Shrewsbury Cathedral, where I am associate priest, is like many churches presently offering an online live-streaming of the Mass, devotions, and Eucharistic Adoration. Like others, we have been stunned by the sheer number of those who have been logging on from their homes, their sick beds or self-isolation, or during their lunch hours to join with the celebration of Mass: just over 82,000 viewers since the crisis began. The broadcasting of the Mass over the internet has been a lifeline for so many; a surreal experience for the priests speaking into the void of an empty church, but a daily reassurance that prayer and daily offering of the Mass continues, though churches remain closed.
But the situation also raises theological and pastoral questions. Many of those joining us online are from outside the diocese of Shrewsbury. Parish priests are familiar with exiled or refugee parishioners who, preferring the music, homilies, pastoral care or Mass time of one parish determine to attend a church other than the parish they live in geographically.
Whilst understandable, this tends towards a weakening of the bonds of belonging to a local church from the parish to the wider diocese and from the diocese to Rome. When we decide to “opt in” to one parish, we choose to “opt out” of another. In this we might begin to see a fragmentation of the Church and the bonds of communion.
Sometimes the challenge and growth in the spiritual life comes from the perseverance in a parish where things are not as we might have them, or in a diocese where the leadership might be wanting: but the bonds of communion put us there, geographically, canonically, and so almost force us to maintain communion, even if reluctantly!
There is also a theological question: there is a risk of a new dualism arising in our present crisis with the closure of our churches. Our bodies matter – matter matters: we are not just souls, but bodies too. The whole sacramental economy is based upon matter and form, sacraments use the material to communicate an action of grace. Our physical presence in a church for a Mass on a Sunday, or even better if possible every day, is important. We should respect and follow the guidance and direction of our bishops and the government, but we must not forget the need for a physical entering into worship and full, conscious and actual participation in the Mass. An act of spiritual communion is beautiful, but can never replace receiving Him in Holy Communion. The internet is a life raft but is not the barque of Peter.
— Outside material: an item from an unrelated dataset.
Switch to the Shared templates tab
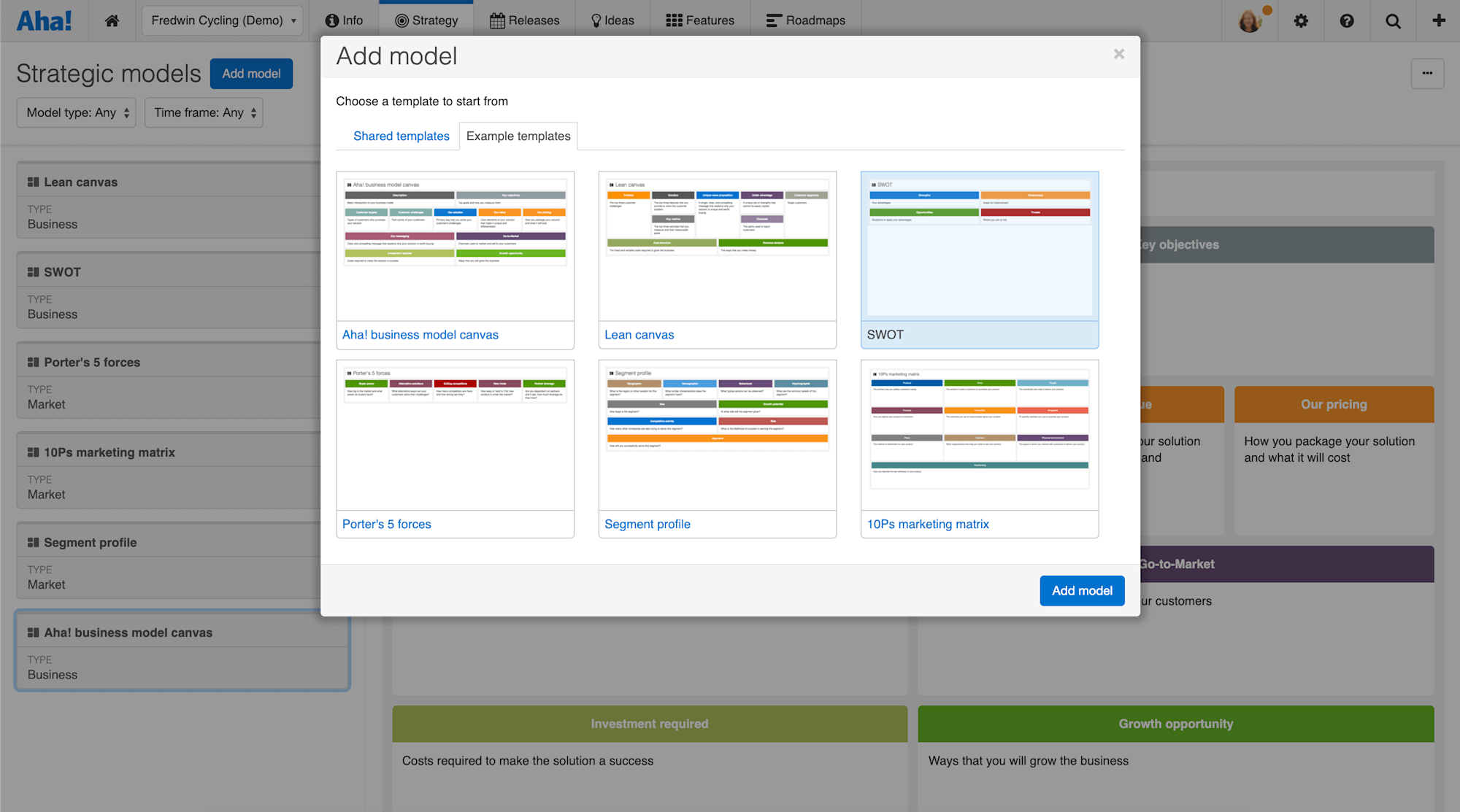This screenshot has width=1460, height=812. tap(401, 136)
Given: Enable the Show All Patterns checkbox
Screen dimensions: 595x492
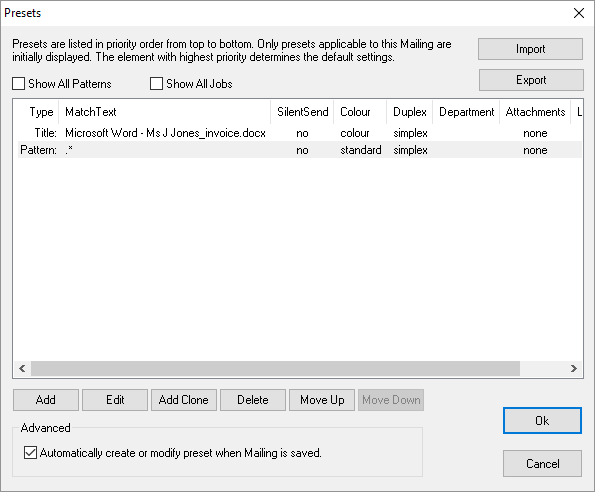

I find parishioners asking very incisive questions: when watching online, should they stand or kneel or sit? Should they live tweet or interact in some way with the responses? Should they ask the family to come and watch with them? Are they able to multi-task – have Mass on in the background, but carry on with household tasks? As pastors we have an opportunity to offer direction.
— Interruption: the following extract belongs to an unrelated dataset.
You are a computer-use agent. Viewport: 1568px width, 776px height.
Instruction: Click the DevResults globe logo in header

There are incredible positives coming out of the emergency and the live-streaming of Masses: our own Mass attendance has, thanks to the webcam, increased by over 1000 per cent! We are able to extend the ultimate pastoral care for souls, the offering of the holy Mass, to numbers unknown in our history. We have the privilege to sustain, albeit at a physical separation and distance, a huge number of souls in a time of national emergency and to show that whilst the churches are closed, the Church endures. Yet I would invite other pastors to consider what we are doing to prepare for our churches to reopen; what we can do to maintain, encourage, and strengthen communion; and what can we do to ensure that we do not lapse into a dualism that makes permanent a kind of distancing of soul and body.